In this paper, we highlighted three issues with Pereboom and Caruso’s model that are related with the appropriateness and adequacy of the quarantine analogy but also with its potential applicability. Firstly, there is a terminological confusion between quarantine and isolation affecting Pereboom and Caruso’s proposal. The word quarantine does not denote a neutral concept, quite the opposite; it denotes a medical term with a precise epidemiological meaning and whether or not the quarantine analogy holds it depends on the meaning of this term. We demonstrated that Pereboom and Caruso do not pay enough attention to the medical definition of this term and that may affect the validity of their analogy. Secondly, we showed that voluntary quarantine proves to be a crucial element of disruption in the analogy proposed by Pereboom and Caruso. Whereas people may follow quarantine indications under certain conditions (e.g. a pandemic); it is unlikely that wrongdoers will be responsive to such indications. Thirdly, there is a further issue; namely deterrence potentially affecting Pereboom and Caruso’s account. We showed that the quarantine model won’t be able to prevent one-time offenders from committing crimes in the same way in which quarantining people does prevent the spread of a virus. Pereboom concedes that financial penalties and short-term prison terms could be used for the sake of general deterrence; however, the introduction of these measures in his model seems problematic and not compatible with the humanitarian spirit of the original quarantine proposal.

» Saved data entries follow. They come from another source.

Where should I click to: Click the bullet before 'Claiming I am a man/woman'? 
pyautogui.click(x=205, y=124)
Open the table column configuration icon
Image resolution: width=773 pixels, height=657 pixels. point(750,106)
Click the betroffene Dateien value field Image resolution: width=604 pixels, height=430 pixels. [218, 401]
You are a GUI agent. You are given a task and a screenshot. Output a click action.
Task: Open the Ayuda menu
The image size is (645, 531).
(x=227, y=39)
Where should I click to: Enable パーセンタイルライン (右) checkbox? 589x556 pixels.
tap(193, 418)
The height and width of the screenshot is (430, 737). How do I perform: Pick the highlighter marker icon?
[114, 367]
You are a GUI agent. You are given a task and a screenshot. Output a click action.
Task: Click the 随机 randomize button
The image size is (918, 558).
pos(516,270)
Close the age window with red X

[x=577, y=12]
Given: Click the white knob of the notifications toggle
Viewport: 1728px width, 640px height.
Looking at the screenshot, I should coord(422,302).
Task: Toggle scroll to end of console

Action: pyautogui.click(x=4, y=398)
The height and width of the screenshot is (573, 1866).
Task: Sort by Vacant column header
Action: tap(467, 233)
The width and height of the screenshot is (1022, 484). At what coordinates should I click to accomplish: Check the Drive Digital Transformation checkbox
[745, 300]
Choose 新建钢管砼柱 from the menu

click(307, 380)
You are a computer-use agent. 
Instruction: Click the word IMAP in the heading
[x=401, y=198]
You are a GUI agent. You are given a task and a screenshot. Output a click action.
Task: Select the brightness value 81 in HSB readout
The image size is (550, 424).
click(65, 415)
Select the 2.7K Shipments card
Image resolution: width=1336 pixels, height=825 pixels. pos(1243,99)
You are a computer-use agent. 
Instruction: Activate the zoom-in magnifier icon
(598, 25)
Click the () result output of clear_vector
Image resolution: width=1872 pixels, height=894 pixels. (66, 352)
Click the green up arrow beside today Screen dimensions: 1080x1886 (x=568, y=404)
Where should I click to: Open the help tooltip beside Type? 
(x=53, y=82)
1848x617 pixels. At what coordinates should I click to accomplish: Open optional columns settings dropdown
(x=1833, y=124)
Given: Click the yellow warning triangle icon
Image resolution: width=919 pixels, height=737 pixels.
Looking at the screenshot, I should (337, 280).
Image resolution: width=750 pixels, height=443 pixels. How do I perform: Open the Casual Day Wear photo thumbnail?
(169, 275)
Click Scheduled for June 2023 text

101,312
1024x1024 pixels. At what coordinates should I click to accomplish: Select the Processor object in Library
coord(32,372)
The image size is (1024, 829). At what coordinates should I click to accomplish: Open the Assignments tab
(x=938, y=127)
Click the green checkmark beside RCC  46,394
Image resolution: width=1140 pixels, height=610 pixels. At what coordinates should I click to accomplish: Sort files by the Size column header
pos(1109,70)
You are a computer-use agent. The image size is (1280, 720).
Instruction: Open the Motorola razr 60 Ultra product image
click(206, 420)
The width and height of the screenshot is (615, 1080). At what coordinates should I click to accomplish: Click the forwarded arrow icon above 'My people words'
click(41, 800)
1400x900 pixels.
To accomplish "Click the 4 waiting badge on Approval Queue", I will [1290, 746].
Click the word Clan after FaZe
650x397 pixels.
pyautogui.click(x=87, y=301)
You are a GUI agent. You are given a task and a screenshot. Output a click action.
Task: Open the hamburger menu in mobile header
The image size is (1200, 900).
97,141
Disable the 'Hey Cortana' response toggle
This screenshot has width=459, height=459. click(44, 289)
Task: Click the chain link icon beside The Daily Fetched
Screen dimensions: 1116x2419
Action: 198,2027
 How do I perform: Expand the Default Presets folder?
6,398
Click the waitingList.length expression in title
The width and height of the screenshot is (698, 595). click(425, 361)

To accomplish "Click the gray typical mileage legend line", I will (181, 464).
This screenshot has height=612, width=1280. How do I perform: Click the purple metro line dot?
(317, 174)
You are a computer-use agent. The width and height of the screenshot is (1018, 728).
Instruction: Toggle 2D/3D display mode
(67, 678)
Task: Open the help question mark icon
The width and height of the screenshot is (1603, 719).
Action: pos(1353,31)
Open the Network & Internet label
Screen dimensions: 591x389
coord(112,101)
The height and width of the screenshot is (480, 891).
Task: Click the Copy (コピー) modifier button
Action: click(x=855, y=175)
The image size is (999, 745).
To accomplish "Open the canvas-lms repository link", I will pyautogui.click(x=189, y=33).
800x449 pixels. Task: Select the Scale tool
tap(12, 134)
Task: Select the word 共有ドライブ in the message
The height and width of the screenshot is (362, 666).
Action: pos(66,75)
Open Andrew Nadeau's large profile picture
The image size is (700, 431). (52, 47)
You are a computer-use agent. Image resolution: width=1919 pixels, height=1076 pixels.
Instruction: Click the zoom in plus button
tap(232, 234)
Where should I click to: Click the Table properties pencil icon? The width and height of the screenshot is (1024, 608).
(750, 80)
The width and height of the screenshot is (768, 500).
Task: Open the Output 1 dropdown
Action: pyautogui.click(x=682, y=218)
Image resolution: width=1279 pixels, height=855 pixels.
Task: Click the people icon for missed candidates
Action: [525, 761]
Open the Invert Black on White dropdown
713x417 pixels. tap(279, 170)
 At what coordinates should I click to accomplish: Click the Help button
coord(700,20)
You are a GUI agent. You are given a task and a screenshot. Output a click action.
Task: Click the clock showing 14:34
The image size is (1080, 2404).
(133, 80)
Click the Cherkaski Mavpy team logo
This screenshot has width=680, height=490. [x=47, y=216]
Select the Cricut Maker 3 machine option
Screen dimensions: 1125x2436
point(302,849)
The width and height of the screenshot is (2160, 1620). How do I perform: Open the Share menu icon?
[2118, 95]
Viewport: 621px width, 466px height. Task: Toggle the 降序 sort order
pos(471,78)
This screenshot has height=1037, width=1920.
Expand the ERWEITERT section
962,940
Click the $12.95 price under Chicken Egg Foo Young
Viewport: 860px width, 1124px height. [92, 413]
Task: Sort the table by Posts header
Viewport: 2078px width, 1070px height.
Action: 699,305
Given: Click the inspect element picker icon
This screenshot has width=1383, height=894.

If the arguments we presented in this paper are sound we conclude that Pereboom and Caruso ought to refine the quarantine analogy as well as their quarantine model (as it is firmly grounded on that analogy) or -at least- address the challenges we raised here. Public health regulations and the quarantine model do not need to be identical in all respects for the analogy to hold; however, there should be crucial similarities between them. We believe to have shown that the model developed by Pereboom and Caruso lacks such crucial similarities for a meaningful analogy to be substantiated.